Set task A: Rewrite the part of the article about Michelle Coleman starting with "Her change of" and going on through "be some delay.", replacing "credit record" with "credit history".

Reading passage:
----
A strong work ethic and dedication to the mortgage world has seen Michelle Coleman amass a property portfolio worth $4.6 million while establishing her
own business and having two children. Now, she plans to help other women achieve their goals.
Mortgage professional Michelle Coleman tends not to count her first foray into property.
A house and land package in Western Australia, bought at the tender age of 22, unearths memories of a doomed relationship and a dodgy broker.
“Looking back, at the time, it was a case of thinking this was the way I had to do it,” Michelle says. “It’s the great Australian dream to buy your own home and start paying it off. It was with my partner at the time, and was at Quinns Rocks, around 40km northwest
Michelle says that in 1995, when they made the purchase, most buyers went directly to the bank for a loan.
Her own decision to consult a broker ended in disaster. “It actually turned out that the broker ripped us off,” she says. “He took a $1,000 application fee that he wasn’t supposed to take and we never got it back. We filled in an application form and, during the process, he kind of fell off the face of the earth and we ended up dealing directly with the lender.”
Michelle says the lender asked her what fees she had paid and after she showed them, they told her that she should not have been required to.
“Knowing what I know now, the only reason he went [to that lender] is because he got a bigger commission,” Michelle says.
Michelle and her partner purchased the property for $100,000 and when their relationship ended in the not-toodistant aftermath, she moved on, letting him take sole control of the house.
Finding her feet, and niche
Shortly before the turn of the century, Michelle was working at a law firm, where she had been since finishing her law degree. Before long, she became disillusioned.
“I was deterred by the whole industry,” she says. “I thought ‘I’m not going to be a lawyer’, and ended up working in finance instead.”
Her change of heart ended up shaping the way she viewed money and investing, but not before she was given a kick start by a bit of bad luck that ended up providing her with a financial boost.
“It took me a little while to understand the importance of money,” she says.
“In 2000, I was in a car accident and received a small payout. The main thing I took away from [that experience] was that I had to put the money to good use.
Some sort of instinct told me I had to buy property; that it was going to be a good long-term investment.” However, Michelle’s former relationship had left her with some black spots on her credit record, due to unpaid credit card bills in her name, which were supposed to have been taken care of by her ex-partner.
Her credit record was not due to be cleared until around 2004, so there was going to be some delay.
In 2003, Michelle used the $50,000 payout from her accident to buy her next property, after her father used his strong relationship with his bank to persuade it to lend to her a year early.
“I bought a townhouse in Currumbin, which is on the Gold Coast,” she says. “The funny thing is that I finally found a townhouse that I liked and flew up from Melbourne
to buy it. I made an offer on it for $235,000, subject to finance, but that weekend I had an email alert about another townhouse that was exactly the same, but in the next complex. I ended up buying that one instead, after negotiating $30,000 off the price.”
Michelle cancelled her offer on the original townhouse and settled on the second one, which was actually right next door and in better condition, for $200,000.
“Even though I had owned a property before, I count this one as my first,” she says. “It was a good buy.
I lived in it for about three months, and then used the equity to travel to Europe.”
Michelle managed the property herself and says that while the tenants gave her no problems during the lease, they left her a nasty surprise when they moved out.
----
Records to use:
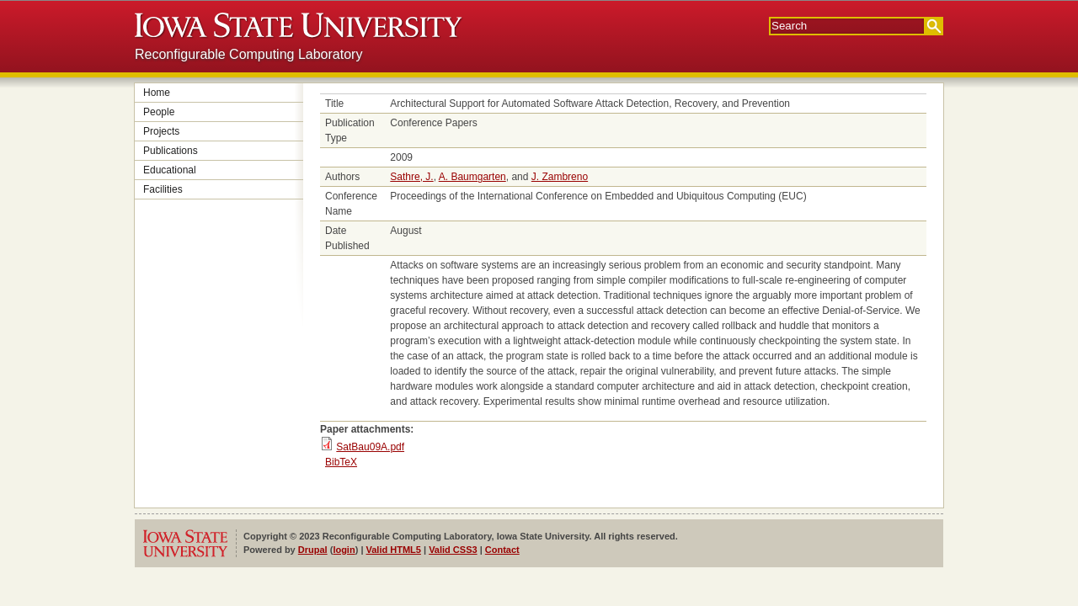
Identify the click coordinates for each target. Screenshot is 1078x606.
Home (156, 92)
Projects (161, 131)
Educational (169, 170)
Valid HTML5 (393, 550)
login (344, 550)
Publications (170, 151)
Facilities (163, 189)
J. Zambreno (559, 177)
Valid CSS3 (453, 550)
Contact (502, 550)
----
Set task B: Turn the entries into a numbered list, starting with the line with "Projects (161, 131)" and going on through the last line of the entries, and omit any blank lines.

Final result A:
Her change of heart ended up shaping the way she viewed money and investing, but not before she was given a kick start by a bit of bad luck that ended up providing her with a financial boost.
“It took me a little while to understand the importance of money,” she says.
“In 2000, I was in a car accident and received a small payout. The main thing I took away from [that experience] was that I had to put the money to good use.
Some sort of instinct told me I had to buy property; that it was going to be a good long-term investment.” However, Michelle’s former relationship had left her with some black spots on her credit history, due to unpaid credit card bills in her name, which were supposed to have been taken care of by her ex-partner.
Her credit history was not due to be cleared until around 2004, so there was going to be some delay.

Final result B:
1. Projects (161, 131)
2. Educational (169, 170)
3. Valid HTML5 (393, 550)
4. login (344, 550)
5. Publications (170, 151)
6. Facilities (163, 189)
7. J. Zambreno (559, 177)
8. Valid CSS3 (453, 550)
9. Contact (502, 550)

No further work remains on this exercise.